Callability refers to a bond issuer's right to redeem a bond before it reaches the stated maturity date. A callable bond allows the issuing company to pay off their debt early, especially if interest rates in the market are much lower. This will enable them to re-issue a new bond at a lower coupon rate or seek other cheaper financing options. Call dates and call prices are usually pre-determined and bonds with this feature typically offer higher coupon rates due to their callable nature.
Credit Rating is a letter-based scoring system that helps investors to judge the quality and creditworthiness of a bond. The credit rating is determined by bond rating agencies, most notably Fitch, Moody's and Standard & Poors. The rating scale ranges from investment grade (lowest risk) to junk (highest risk). Generally, bonds with a higher credit rating will carry a lower coupon rate due to the lower credit risk associated with the bond.

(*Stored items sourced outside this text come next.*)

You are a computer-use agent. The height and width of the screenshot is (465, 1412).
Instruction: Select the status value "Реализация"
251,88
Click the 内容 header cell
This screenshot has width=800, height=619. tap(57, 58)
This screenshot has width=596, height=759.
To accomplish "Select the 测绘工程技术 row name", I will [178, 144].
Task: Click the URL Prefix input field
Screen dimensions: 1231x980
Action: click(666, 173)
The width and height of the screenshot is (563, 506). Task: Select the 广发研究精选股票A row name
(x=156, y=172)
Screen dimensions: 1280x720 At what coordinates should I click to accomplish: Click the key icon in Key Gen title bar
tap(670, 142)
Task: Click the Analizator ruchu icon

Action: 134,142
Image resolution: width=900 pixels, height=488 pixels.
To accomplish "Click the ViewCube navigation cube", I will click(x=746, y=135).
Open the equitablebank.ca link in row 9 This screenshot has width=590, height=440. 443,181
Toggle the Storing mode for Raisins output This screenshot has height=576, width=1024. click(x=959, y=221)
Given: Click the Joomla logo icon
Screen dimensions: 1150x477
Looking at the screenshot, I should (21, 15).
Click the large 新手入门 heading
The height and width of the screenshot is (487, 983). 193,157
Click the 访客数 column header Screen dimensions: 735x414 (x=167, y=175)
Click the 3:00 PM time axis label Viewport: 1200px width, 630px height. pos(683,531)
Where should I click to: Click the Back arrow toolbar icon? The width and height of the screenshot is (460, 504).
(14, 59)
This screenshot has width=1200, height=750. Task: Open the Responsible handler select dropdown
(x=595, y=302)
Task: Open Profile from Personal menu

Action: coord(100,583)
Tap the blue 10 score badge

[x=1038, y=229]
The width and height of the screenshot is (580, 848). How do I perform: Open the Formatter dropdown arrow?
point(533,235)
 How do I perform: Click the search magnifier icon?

Once an investor understands these few basic terms, they can become more confident in investing in bonds, and of course, never be afraid to ask questions. A qualified financial advisor should be able to explain these basic bond terms to you.
Anna-Joy Tibby is the AVP, Personal Financial Planning at Sterling Asset Management. Sterling provides financial advice and instruments in U.S. dollars and other hard currencies to the corporate, individual and institutional investor. Visit our website at www.sterling.com.jm Feedback: if you wish to have Sterling address your investment questions in upcoming articles, e-mail us at info@sterlingasset.net.jm.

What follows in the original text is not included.